Para el pensador romano, la justicia era el alma del cuerpo político, del mismo modo que el alma da vida al cuerpo humano. Sin ella, las leyes son letras muertas, y las instituciones, máscaras vacías.
Y eso es exactamente lo que somos hoy: un cuerpo institucional sin alma.
El discurso republicano ha sido vaciado por completo. Las palabras “democracia”, “transparencia” o “Estado de derecho” se pronuncian como si fueran conjunciones. Nadie las siente.
El poder se distribuye en redes de conveniencia, el Congreso legisla sin convicción y la justicia actúa con miedo o cálculo. En esta escenografía, el pueblo se volvió espectador.
La sociedad argentina vive un doble desencanto, con la política y con sí misma. Ya no espera redención, apenas supervivencia. Y sin embargo, incluso en medio de este escepticismo, algo persiste: una obstinación moral que no logra extinguirse. Está en el maestro que sigue enseñando sin recursos, en el médico que atiende sin insumos, en el ciudadano que cumple las reglas sin que nadie lo premie.
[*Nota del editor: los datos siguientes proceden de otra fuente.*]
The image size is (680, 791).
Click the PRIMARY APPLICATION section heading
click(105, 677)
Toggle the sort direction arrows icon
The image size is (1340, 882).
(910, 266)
Allí, en esos gestos pequeños, sobrevive el resto de república que aún tenemos.
Cicerón escribió que la virtud política era un deber hacia los dioses, los antepasados y las generaciones futuras. Tal vez hoy baste con cumplir con las futuras. Recuperar la república no implica reconstruir el pasado, sino reinventar el sentido de lo justo. Volver a creer que el Estado no es una estructura, sino un pacto moral. La política no como espectáculo, sino como responsabilidad.
La justicia no como consigna, sino como respiración común.
La república de los desencantados todavía puede renacer, pero no desde el poder: desde la ética invisible de quienes aún se niegan a participar del saqueo. Porque una república sin virtud es solo un escenario vacío. Y el alma de una nación —como diría Cicerón— no muere cuando cae su economía, sino cuando se extingue su conciencia.